Record per localizzare gli oggetti descritti:

__________

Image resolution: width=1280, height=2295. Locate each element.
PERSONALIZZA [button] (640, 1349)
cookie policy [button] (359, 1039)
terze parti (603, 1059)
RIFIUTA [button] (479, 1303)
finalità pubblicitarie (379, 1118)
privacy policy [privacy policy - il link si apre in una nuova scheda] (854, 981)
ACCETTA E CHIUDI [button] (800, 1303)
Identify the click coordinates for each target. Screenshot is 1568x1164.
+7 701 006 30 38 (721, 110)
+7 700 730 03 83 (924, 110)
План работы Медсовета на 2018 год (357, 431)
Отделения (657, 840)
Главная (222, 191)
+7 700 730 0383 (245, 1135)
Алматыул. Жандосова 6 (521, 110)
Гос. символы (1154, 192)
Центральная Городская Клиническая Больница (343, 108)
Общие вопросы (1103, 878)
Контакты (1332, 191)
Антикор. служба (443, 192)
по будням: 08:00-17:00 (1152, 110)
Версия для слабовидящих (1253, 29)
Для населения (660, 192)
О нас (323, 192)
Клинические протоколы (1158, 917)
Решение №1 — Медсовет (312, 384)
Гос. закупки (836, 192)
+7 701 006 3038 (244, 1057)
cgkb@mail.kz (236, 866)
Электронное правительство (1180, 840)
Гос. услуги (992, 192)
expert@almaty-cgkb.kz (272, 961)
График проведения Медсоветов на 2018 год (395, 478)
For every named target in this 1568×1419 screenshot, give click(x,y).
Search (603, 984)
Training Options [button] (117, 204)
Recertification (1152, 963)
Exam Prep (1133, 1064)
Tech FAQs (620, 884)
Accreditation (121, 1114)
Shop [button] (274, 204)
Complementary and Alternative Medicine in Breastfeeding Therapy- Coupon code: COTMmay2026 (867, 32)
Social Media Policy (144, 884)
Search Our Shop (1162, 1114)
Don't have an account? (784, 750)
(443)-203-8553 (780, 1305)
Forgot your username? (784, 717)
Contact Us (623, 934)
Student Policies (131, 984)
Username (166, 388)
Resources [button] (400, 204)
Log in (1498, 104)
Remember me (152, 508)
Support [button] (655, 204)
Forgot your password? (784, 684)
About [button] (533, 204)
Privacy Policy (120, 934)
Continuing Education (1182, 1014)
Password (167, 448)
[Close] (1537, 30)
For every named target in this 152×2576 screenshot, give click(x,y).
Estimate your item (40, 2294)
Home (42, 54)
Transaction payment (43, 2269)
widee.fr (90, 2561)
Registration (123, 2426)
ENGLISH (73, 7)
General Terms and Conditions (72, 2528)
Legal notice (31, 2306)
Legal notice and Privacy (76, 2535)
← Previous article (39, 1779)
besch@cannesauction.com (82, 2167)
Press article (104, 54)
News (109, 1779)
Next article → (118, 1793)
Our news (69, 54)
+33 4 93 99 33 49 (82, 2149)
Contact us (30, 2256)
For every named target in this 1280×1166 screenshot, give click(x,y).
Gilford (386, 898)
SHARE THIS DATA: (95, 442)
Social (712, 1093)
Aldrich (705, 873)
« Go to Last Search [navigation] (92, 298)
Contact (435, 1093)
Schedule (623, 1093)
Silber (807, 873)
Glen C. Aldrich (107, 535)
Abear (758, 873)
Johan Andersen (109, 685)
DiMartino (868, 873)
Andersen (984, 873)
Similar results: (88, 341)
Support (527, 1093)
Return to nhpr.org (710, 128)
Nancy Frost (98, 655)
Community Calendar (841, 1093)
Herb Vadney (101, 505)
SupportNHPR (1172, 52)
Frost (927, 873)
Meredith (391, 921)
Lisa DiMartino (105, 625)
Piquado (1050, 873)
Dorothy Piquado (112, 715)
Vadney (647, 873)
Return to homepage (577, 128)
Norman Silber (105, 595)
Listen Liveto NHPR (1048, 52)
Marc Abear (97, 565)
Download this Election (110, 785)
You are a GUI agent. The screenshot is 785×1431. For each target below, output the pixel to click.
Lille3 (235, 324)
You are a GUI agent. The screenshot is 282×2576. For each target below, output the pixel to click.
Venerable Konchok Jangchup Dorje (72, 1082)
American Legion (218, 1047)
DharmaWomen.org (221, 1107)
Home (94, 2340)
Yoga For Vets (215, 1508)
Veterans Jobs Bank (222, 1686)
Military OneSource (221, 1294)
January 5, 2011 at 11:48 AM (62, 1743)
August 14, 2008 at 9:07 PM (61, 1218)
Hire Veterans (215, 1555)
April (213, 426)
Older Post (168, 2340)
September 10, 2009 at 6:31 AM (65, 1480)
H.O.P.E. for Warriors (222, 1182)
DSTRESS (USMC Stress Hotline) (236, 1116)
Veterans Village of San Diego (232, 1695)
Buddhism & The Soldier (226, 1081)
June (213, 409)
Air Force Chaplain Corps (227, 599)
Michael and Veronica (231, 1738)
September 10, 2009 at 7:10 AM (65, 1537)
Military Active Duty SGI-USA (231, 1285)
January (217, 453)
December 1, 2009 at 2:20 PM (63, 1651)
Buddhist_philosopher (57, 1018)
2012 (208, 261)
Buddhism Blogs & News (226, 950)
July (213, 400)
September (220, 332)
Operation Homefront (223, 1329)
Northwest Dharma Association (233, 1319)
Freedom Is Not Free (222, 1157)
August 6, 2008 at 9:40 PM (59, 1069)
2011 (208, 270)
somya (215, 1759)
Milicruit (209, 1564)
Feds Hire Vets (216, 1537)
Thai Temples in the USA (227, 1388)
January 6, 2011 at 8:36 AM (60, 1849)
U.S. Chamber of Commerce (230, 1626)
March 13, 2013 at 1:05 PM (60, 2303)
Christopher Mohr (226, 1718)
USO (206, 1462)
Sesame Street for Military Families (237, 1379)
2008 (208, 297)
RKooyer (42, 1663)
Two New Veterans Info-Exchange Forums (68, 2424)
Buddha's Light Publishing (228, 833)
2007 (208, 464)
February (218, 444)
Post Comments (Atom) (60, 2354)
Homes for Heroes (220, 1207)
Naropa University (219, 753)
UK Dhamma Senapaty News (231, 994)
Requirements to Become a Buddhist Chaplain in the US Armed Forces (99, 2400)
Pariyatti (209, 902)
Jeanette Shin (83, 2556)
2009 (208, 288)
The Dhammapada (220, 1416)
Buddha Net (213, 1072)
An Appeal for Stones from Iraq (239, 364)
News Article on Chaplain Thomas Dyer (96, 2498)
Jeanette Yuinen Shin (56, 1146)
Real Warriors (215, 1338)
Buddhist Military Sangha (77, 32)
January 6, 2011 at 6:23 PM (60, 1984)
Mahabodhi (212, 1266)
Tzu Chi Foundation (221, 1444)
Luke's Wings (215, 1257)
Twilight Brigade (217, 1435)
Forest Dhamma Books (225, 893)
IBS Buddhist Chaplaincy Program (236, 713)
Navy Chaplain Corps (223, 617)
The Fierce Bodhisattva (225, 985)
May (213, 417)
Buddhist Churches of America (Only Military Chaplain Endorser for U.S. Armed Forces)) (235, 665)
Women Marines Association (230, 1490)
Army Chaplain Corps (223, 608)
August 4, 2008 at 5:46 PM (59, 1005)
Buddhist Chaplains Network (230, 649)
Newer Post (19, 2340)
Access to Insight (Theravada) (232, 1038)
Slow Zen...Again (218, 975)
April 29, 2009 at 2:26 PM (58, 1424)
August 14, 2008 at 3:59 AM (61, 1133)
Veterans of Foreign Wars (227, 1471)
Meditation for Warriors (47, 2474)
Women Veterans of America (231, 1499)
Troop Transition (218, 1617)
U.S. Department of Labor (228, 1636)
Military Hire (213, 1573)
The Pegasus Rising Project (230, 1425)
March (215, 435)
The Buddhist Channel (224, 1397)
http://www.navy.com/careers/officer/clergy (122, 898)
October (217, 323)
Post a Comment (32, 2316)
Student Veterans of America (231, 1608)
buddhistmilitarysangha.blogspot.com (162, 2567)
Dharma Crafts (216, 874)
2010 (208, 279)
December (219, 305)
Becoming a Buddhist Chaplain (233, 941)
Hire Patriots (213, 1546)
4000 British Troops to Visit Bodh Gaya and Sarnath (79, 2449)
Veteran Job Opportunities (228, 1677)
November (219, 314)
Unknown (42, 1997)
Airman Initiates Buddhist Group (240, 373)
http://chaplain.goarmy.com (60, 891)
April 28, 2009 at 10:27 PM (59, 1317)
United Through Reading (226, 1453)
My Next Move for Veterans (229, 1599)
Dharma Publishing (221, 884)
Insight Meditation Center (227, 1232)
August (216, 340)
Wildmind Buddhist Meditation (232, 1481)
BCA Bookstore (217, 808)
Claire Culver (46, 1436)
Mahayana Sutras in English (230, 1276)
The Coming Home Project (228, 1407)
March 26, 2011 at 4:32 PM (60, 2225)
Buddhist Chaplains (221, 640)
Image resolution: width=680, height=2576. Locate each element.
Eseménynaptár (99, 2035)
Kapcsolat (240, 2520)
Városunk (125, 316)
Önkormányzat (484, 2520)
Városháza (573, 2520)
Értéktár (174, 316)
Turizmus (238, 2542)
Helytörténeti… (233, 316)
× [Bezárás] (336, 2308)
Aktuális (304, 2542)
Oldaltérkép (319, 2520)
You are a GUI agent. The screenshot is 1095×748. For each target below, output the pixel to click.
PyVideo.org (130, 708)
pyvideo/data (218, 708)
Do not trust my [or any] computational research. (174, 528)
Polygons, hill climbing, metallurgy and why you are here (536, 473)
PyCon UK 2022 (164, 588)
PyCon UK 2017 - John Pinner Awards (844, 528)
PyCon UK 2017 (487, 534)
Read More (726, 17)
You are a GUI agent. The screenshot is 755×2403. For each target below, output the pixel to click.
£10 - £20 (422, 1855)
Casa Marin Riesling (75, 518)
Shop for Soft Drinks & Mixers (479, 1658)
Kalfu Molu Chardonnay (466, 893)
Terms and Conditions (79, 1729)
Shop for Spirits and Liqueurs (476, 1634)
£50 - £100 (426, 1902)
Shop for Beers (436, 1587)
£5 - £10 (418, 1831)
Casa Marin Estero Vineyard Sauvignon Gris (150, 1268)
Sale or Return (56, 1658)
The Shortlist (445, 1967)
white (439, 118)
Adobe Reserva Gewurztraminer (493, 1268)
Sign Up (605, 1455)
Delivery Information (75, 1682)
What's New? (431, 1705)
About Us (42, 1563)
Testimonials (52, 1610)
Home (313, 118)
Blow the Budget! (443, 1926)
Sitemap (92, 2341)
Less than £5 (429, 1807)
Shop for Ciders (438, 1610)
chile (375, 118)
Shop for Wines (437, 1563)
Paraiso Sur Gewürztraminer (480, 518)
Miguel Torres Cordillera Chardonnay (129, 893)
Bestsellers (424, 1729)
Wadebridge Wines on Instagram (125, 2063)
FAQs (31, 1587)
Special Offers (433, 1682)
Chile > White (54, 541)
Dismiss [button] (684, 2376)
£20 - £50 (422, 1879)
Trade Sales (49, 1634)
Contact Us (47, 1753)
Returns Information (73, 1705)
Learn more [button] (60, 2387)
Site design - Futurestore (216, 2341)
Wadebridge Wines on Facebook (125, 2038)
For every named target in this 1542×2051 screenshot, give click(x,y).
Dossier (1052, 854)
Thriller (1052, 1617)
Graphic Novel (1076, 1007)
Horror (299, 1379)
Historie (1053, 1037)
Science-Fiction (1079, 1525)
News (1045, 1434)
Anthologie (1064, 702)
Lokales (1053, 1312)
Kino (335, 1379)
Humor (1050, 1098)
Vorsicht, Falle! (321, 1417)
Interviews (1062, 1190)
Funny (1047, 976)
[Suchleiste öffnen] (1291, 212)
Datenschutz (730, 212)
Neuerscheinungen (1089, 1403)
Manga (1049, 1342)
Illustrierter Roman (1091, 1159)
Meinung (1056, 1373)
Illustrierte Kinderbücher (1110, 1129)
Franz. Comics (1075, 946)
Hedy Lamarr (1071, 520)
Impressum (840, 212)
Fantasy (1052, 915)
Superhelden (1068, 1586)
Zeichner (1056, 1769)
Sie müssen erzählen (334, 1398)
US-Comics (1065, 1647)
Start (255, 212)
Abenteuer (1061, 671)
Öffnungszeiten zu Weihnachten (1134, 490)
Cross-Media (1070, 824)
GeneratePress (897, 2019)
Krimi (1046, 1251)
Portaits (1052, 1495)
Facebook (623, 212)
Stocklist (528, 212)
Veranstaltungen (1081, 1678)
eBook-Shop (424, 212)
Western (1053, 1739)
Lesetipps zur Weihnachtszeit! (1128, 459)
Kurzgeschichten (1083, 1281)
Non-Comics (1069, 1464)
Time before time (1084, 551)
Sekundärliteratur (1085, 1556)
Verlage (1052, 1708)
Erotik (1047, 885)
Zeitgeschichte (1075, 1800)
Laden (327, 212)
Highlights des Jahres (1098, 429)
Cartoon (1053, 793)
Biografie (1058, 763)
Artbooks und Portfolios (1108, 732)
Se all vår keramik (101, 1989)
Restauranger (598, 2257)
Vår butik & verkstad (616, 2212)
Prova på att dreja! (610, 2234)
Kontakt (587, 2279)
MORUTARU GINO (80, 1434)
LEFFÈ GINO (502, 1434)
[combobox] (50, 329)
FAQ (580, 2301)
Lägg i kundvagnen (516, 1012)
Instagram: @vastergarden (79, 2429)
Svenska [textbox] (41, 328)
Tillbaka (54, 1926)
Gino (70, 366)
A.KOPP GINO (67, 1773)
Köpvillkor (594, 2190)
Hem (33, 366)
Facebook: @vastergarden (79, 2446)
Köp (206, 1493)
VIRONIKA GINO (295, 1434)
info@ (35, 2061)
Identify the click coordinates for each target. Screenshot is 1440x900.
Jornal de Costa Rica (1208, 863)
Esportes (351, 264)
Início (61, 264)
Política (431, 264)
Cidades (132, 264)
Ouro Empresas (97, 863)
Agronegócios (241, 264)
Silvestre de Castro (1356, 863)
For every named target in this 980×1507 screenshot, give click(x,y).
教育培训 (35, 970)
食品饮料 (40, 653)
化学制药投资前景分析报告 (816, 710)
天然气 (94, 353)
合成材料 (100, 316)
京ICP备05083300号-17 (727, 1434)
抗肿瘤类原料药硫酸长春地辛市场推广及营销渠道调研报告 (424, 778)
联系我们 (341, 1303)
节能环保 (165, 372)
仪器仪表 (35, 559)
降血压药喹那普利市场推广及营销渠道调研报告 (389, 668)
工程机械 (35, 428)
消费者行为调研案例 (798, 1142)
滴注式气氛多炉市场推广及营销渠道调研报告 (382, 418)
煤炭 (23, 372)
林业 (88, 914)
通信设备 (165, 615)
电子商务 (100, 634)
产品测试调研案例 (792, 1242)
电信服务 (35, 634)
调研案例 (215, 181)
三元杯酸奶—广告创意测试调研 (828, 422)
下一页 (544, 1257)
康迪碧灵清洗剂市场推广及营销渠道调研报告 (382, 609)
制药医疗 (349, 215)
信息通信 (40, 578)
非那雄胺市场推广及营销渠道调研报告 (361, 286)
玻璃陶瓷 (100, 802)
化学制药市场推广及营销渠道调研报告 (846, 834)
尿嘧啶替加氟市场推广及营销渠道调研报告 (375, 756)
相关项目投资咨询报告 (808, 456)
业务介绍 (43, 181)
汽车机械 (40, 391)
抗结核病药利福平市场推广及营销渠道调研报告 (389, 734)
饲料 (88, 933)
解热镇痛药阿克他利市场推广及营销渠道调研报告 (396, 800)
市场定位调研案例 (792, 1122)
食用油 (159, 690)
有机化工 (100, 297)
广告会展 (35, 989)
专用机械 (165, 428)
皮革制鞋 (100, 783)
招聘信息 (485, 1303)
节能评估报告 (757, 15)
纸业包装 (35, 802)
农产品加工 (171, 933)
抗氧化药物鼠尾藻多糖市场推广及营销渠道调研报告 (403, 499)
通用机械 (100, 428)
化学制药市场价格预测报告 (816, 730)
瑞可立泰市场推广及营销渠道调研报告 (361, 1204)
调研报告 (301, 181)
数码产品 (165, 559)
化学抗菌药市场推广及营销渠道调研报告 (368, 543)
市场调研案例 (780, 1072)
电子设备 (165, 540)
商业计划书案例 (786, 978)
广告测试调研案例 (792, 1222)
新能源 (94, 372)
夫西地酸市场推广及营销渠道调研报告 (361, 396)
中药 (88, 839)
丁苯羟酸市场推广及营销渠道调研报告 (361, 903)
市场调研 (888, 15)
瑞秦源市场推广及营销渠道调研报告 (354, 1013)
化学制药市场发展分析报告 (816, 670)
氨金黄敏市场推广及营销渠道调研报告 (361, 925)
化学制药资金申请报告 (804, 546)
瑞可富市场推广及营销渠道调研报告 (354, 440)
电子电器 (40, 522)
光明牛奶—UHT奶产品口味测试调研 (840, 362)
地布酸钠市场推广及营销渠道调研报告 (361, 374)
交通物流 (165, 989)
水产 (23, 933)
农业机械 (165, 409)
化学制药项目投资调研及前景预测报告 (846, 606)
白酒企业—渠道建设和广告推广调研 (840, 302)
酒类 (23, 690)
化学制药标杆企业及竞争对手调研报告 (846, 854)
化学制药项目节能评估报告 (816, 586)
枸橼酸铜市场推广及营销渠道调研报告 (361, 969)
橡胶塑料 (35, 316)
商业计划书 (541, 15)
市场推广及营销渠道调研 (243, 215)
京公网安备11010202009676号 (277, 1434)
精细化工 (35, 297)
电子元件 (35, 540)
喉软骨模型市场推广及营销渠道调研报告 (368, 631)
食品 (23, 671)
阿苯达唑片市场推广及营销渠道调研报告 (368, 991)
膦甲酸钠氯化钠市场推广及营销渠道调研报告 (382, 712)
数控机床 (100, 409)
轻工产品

__________

* [CONSEGNA]: Puoi riscrivere i record a partire dalla riga con "Центральная Городская Клиническая" fino alla riga con "ENGLISH (73, 7)", entrambe incluse, rinominando "Shop" in "Store" e lasciando invariato tutto il resto?

* [RISPOSTA CORRETTA]:
Центральная Городская Клиническая Больница (343, 108)
Общие вопросы (1103, 878)
Контакты (1332, 191)
Антикор. служба (443, 192)
по будням: 08:00-17:00 (1152, 110)
Версия для слабовидящих (1253, 29)
Для населения (660, 192)
О нас (323, 192)
Клинические протоколы (1158, 917)
Решение №1 — Медсовет (312, 384)
Гос. закупки (836, 192)
+7 701 006 3038 (244, 1057)
cgkb@mail.kz (236, 866)
Электронное правительство (1180, 840)
Гос. услуги (992, 192)
expert@almaty-cgkb.kz (272, 961)
График проведения Медсоветов на 2018 год (395, 478)
For every named target in this 1568×1419 screenshot, give click(x,y).
Search (603, 984)
Training Options [button] (117, 204)
Recertification (1152, 963)
Exam Prep (1133, 1064)
Tech FAQs (620, 884)
Accreditation (121, 1114)
Store [button] (274, 204)
Complementary and Alternative Medicine in Breastfeeding Therapy- Coupon code: COTMmay2026 (867, 32)
Social Media Policy (144, 884)
Search Our Store (1162, 1114)
Don't have an account? (784, 750)
(443)-203-8553 (780, 1305)
Forgot your username? (784, 717)
Contact Us (623, 934)
Student Policies (131, 984)
Username (166, 388)
Resources [button] (400, 204)
Log in (1498, 104)
Remember me (152, 508)
Support [button] (655, 204)
Forgot your password? (784, 684)
About [button] (533, 204)
Privacy Policy (120, 934)
Continuing Education (1182, 1014)
Password (167, 448)
[Close] (1537, 30)
For every named target in this 152×2576 screenshot, give click(x,y).
Estimate your item (40, 2294)
Home (42, 54)
Transaction payment (43, 2269)
widee.fr (90, 2561)
Registration (123, 2426)
ENGLISH (73, 7)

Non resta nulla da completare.